What is needed: The lines needed are those below that contain the word "Viewport"; copy each one.

(Items from a dataset)
# # #

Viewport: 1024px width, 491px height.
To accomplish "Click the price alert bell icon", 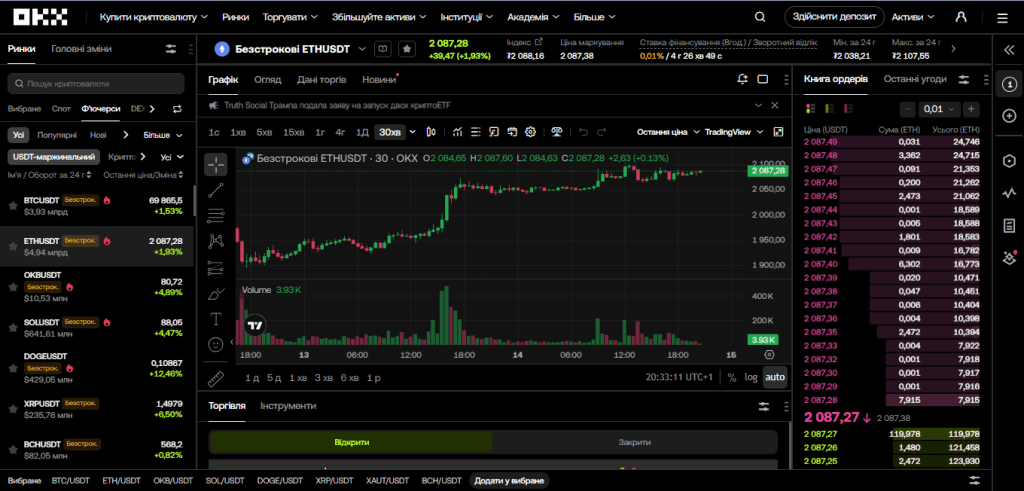I will pos(742,80).
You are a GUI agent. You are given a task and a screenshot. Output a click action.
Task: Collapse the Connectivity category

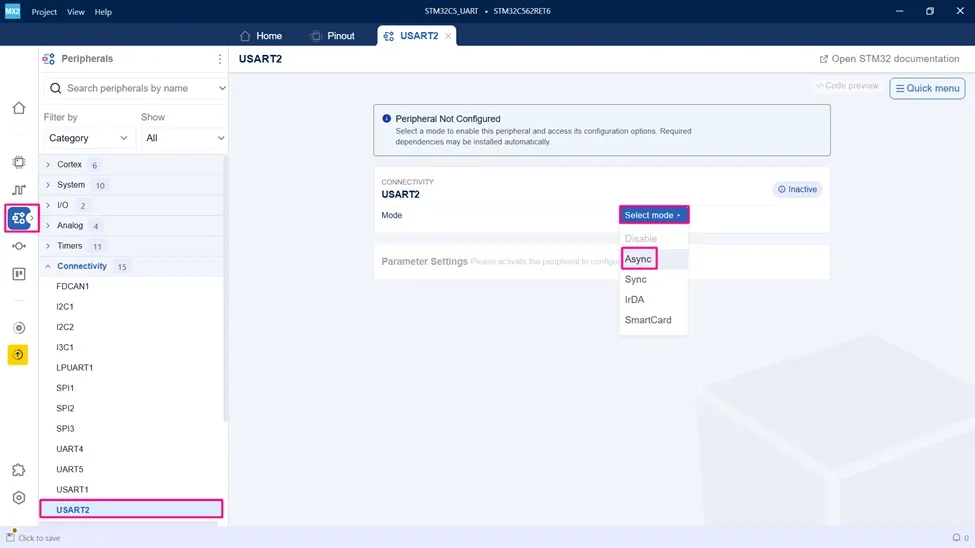pos(48,266)
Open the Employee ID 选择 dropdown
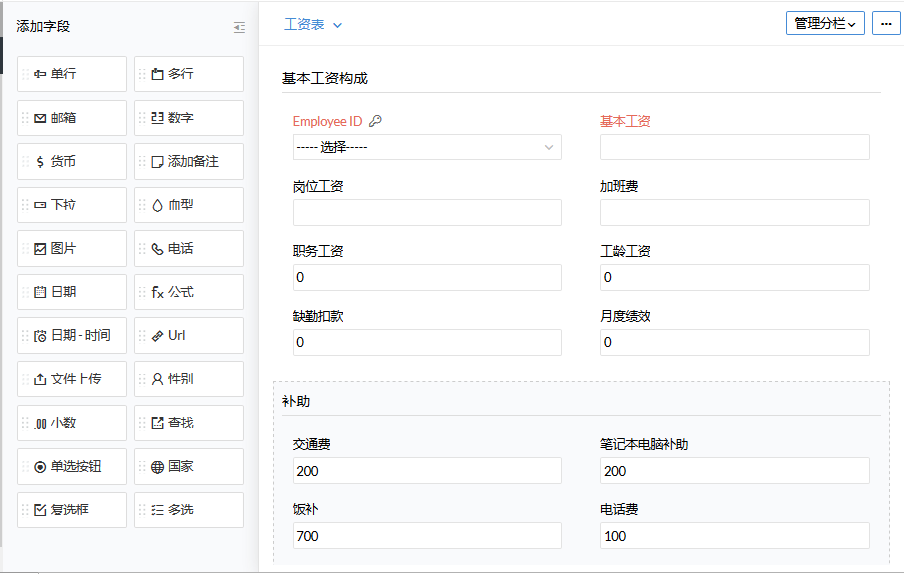 (x=427, y=148)
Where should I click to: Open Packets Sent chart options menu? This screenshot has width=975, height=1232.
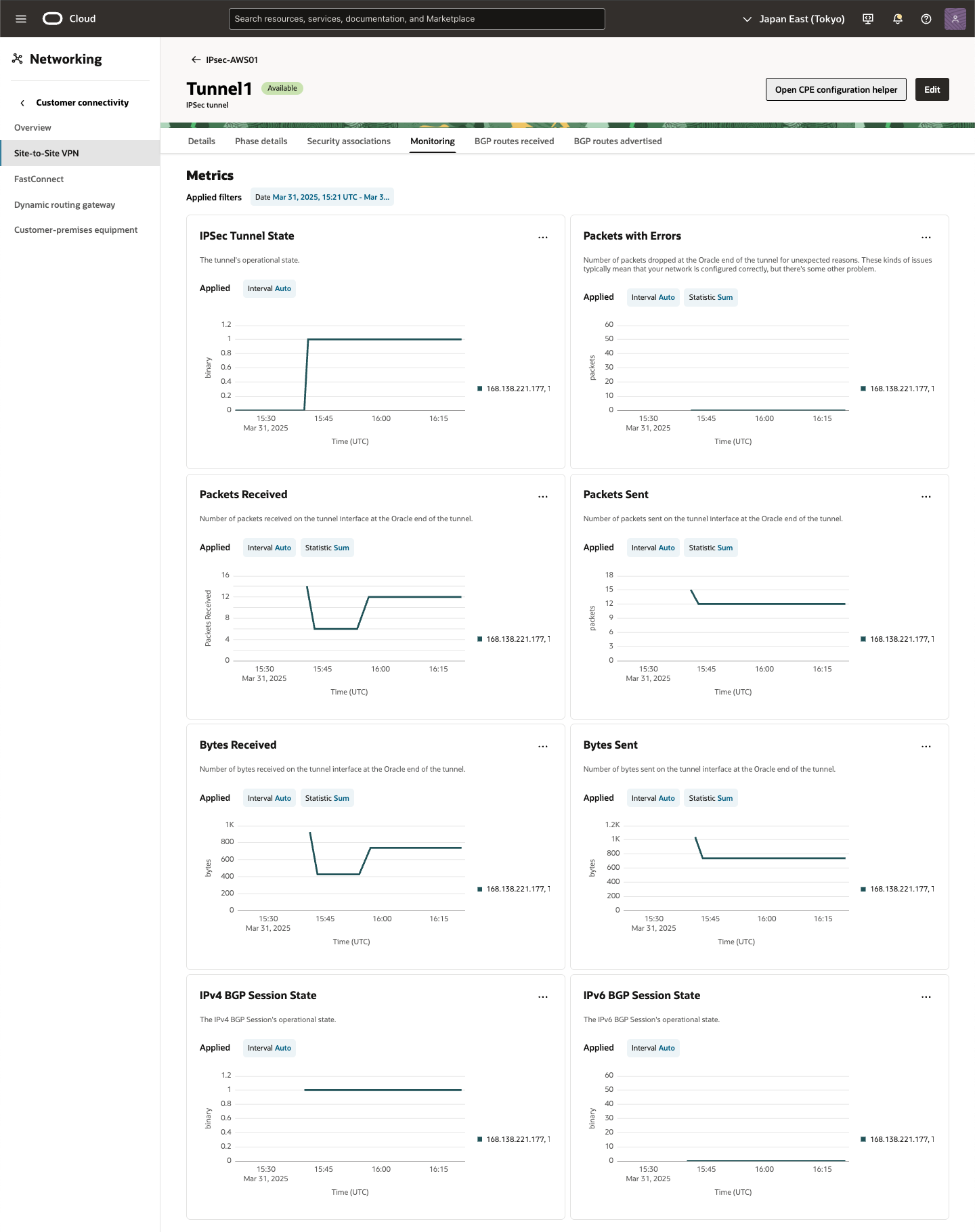926,496
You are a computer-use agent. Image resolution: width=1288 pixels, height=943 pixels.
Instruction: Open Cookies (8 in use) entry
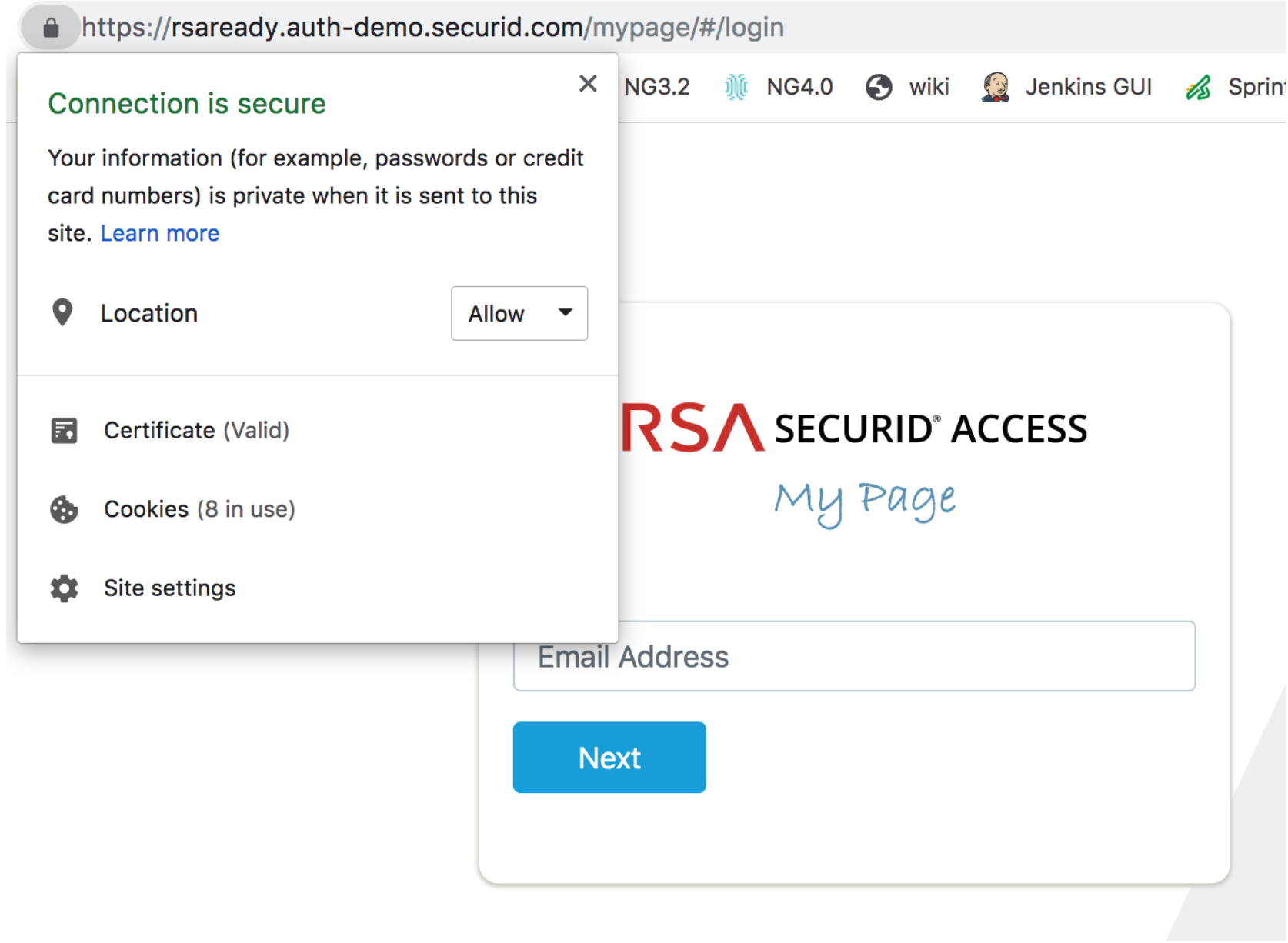coord(199,508)
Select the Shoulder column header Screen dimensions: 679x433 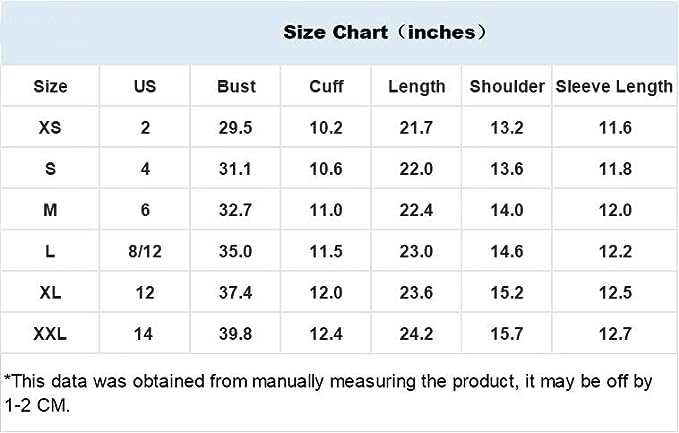tap(507, 86)
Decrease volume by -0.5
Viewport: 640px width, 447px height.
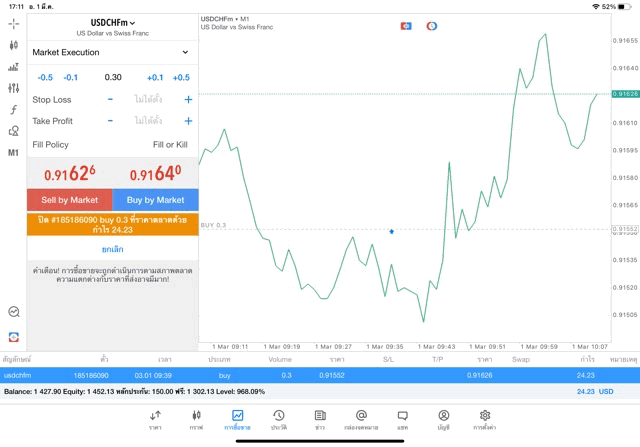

# # #

Exercise output:
Viewport: 1024px width, 491px height.
Viewport: 640px width, 447px height.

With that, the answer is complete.